Electrolytic Inclination Sensor: Similar to a lead acid battery, this sensor contains both positive and negative electrodes along with an electrolyte. When the sensor is at rest, no potential is generated as the electrodes are equally merged in the electrolyte, whereas when the sensor is inclined, a potential difference is generated depending on the level of submergence of the electrodes in the electrolyte thus, enabling a better electrical connectivity.
They are used in fall alarms, that indicates that a worker has fallen over while working. They are also used in thermostats and in pressure switches.

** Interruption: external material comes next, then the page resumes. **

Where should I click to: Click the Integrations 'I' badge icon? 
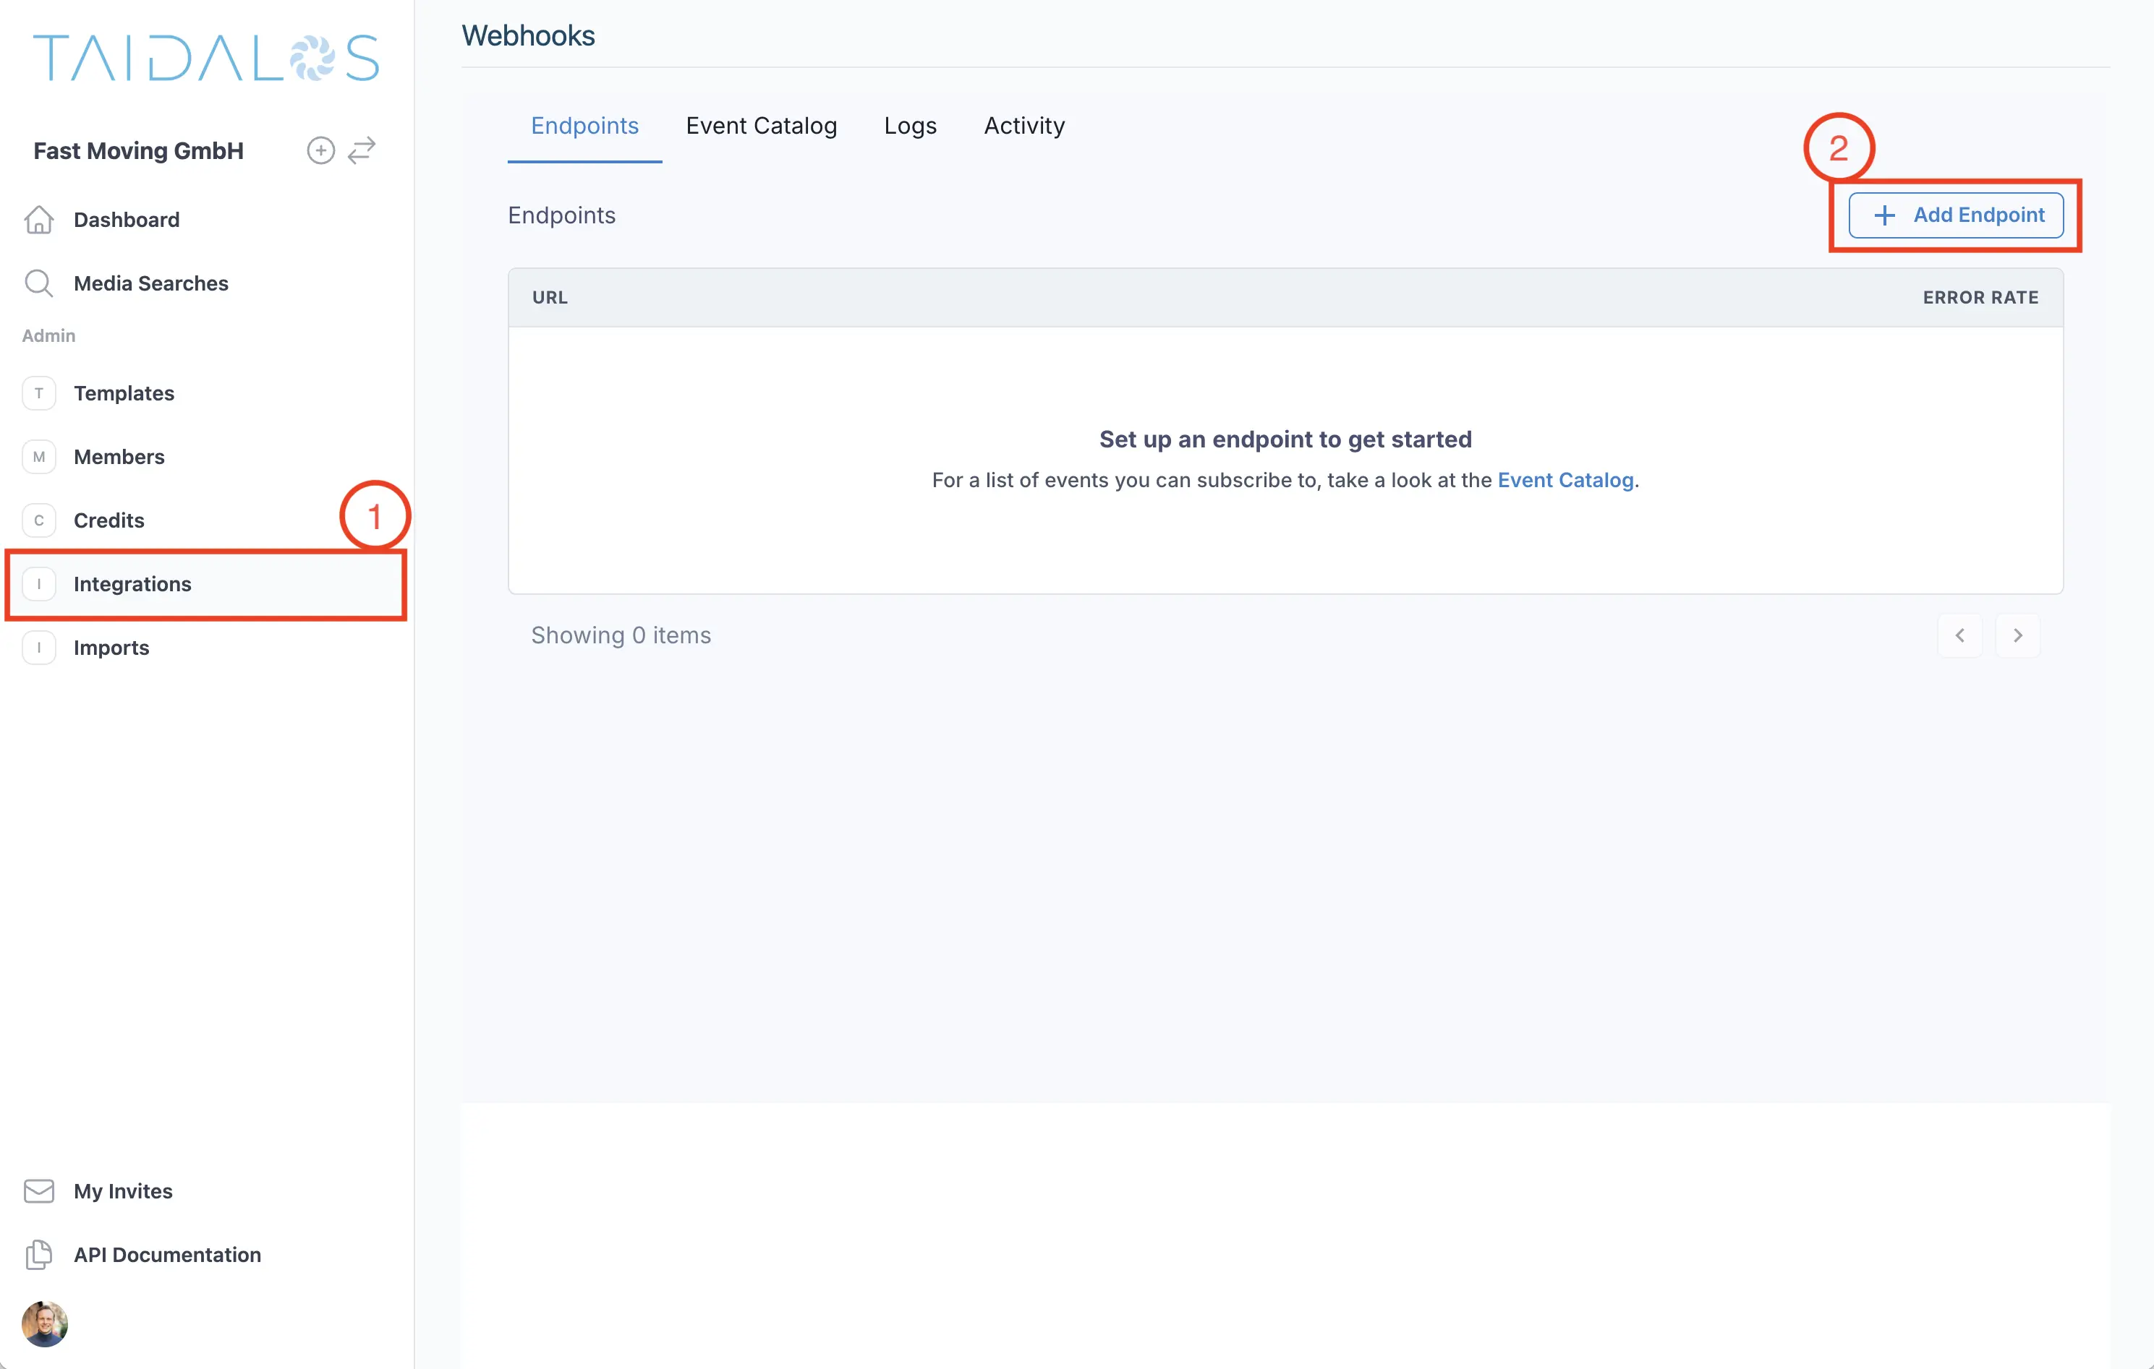38,584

MEM Based Sensors: MEMS refer to Micro Electro-Mechanical Systems that integrate mechanical elements, actuators, sensors and electronics on to a common silicon substrate through the micro fabrication technology. The movement of the object on this sensor depicts its inclination. These are not as precise as the electrolytic inclination sensors however, do have the memory option to record the previous position of the object and these provide medium resolution too.
They level shift the outputs of the sensors for proper levels of conversion and are also used for rollover or stability control along with monitoring of patients.
Optical Inclination Sensors: These use a light source, detector and also lenses at times. These are smaller in size and detect the intensity of light that falls on them along with the angle with which the beam strikes and gives electrical signals accordingly.
They are used in robot hands for detecting the presence of liquid crystal glass.
As the name suggests, the humidity sensors are used to detect the humidity level (moisture content) in the air. These play a very important role from medical point of view. In areas, where humidity is extremely low, static electricity is generated, which can even burn things however, in areas, where there is high humidity things would get damaged due to bacterial and fungal growth. So, a humidity sensor senses the humidity level and transfers that information to any humidity controller for further action. Again based on their working principle, these sensors can be classified as-Capacitive and Resistive.
Capacitive Humidity Sensors: It is considered to be a mature technology in the field of sensing. The increase in the dielectric constant of a humidity sensor is directly proportional to the relative humidity of the surrounding environment. Thus, the material used in this sensor plays an important role.
Resistive humidity sensors: These use a thin piece of lithium chloride or other semiconductor devices that measure resistance. The material of this sensor becomes wet due to the presence of water vapor in the air and helps us determine the humidity information. These sensors can work in high temperatures up to 212° Fahrenheit.
They are used in the HVAC systems so as to detect the humidity level in the industry and in transmission lines, antennas, and waveguides used in telecommunications.
Sensing various parameters
Now we are able to understand the working and the advantages of different sensors in order to make their correct use in the required application. Most of the sensors discussed above, focus on measuring either the presence or the distance of an object, owing to their different working principles. However, there are other sensors as well, like the temperature and the humidity sensors, which are different and are used to detect the different parameters in the environment. Applications related to industrial automation can easily use these sensors depending upon their requirement and their working principles for the correct functioning of the device.